Your program should be designed with student safety in mind and in such a way that you feel you will be able to adequately ensure the safety and security of your group of students. Traveling to countries on the U.S. Department of State (DOS) Travel Warning List is only allowed with prior approval from the CIE Study Abroad Office and International Travel Safety Committee (ITSC). An active DOS Travel Warning does not immediately rule out a destination, nor is the presence or absence of a DOS Travel Warning the only trigger for ITSC review of a program. The ITSC meets as-needed, and programs are submitted for ITSC review by the Director of Study Abroad.

From Idea to Proposal

Moving your idea from your notes and conversations into an actual proposal is where the CIE Study Abroad Office can be a valuable partner. If you haven’t already, it is important to contact the office and begin discussing your program idea with the Director of Study Abroad. That dialogue will help give shape and structure to your idea. Topics like program size, working with a provider, cross-listing your course, and marketing and promotion will get the ball rolling. In that discussion you and the Director will also review the timeline for submitting your proposal.

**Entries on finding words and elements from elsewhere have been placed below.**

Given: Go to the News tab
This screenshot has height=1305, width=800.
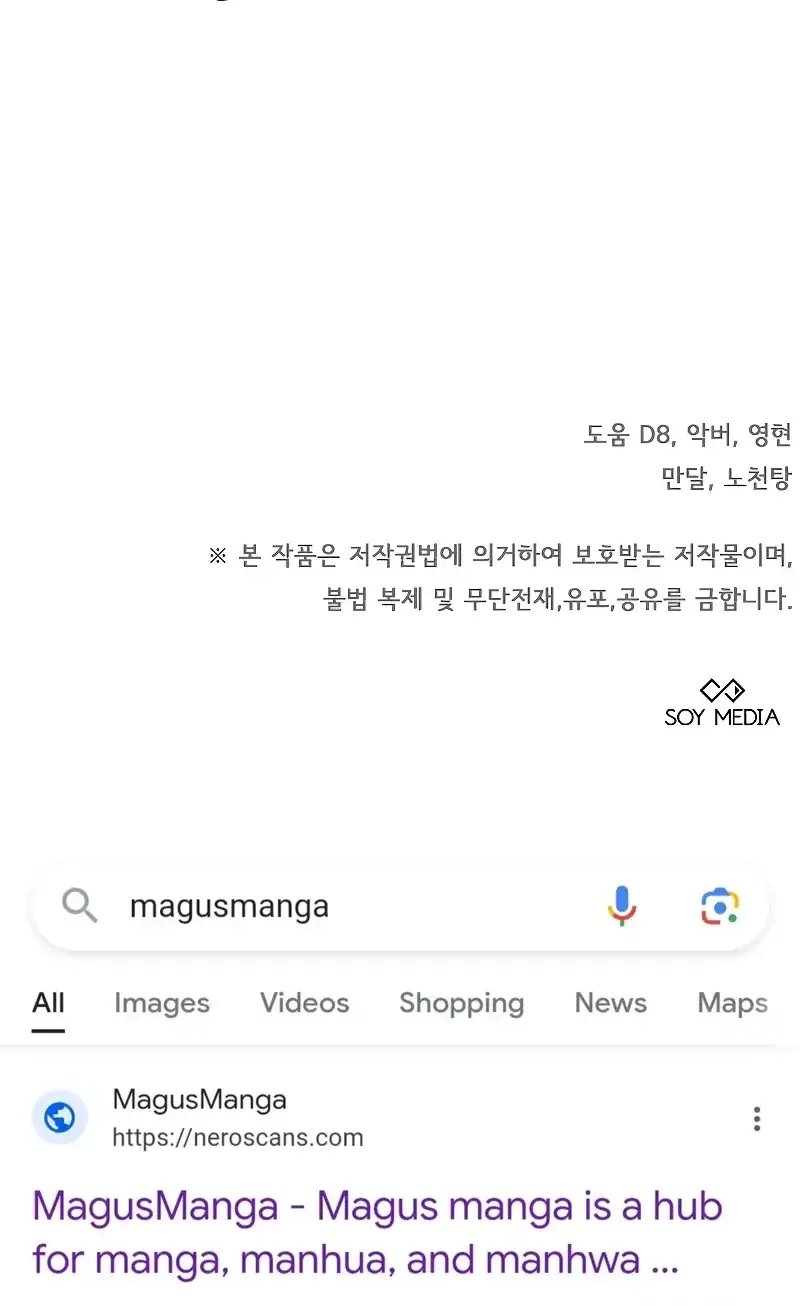Looking at the screenshot, I should click(610, 1003).
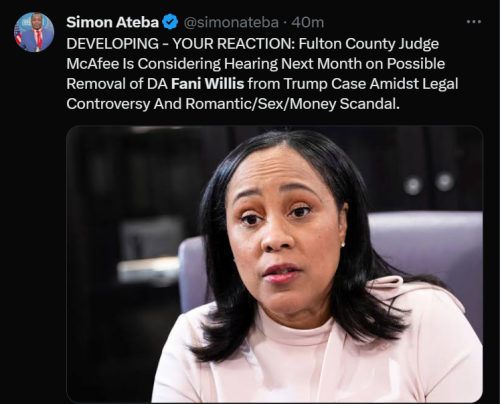Click the display name Simon Ateba
The width and height of the screenshot is (500, 404).
point(112,22)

A program proposal consists of four required components:

  1. A program proposal form, with the necessary signatures
  2. A detailed itinerary
  3. A course syllabus
  4. A program budget

The Submitting a Program Proposal section has information and instructions on that process. But before you get to that point, it may be helpful to understand the different components.

The proposal form is where you identify the basic elements of your program: who, what, where and when – the how comes later. This is also where you’ll name the course, and indicate essential elements like number of credits, undergraduate, graduate or both, and also make any cross-listings with other departments or disciplines.

The detailed itinerary and course syllabus are closely connected, as the structure of the program exists within those two pieces. If you’re adapting an existing course then you’ll already have a syllabus to guide the development of your itinerary. Otherwise, if you’re starting from scratch, consider developing these in parallel, as one will surely inform the other.

The program budget is often the trickiest to develop. As this is just a draft, don’t stress too much about making the actual costs and numbers perfect, but rather focusing on obtaining reliable quotes and price estimates for the different components of your program. The CIE Study Abroad Office will be relying on you to provide these initial quotes, as the decisions about what elements to include, and how to evaluate their respective costs, ultimately lies with you.

At any point in the process you can reach out to the Director of Study Abroad for input, guidance or feedback. While you are the engine driving the development of the program, you are not in it alone. And, once you have all of these pieces assembled, you are ready to submit.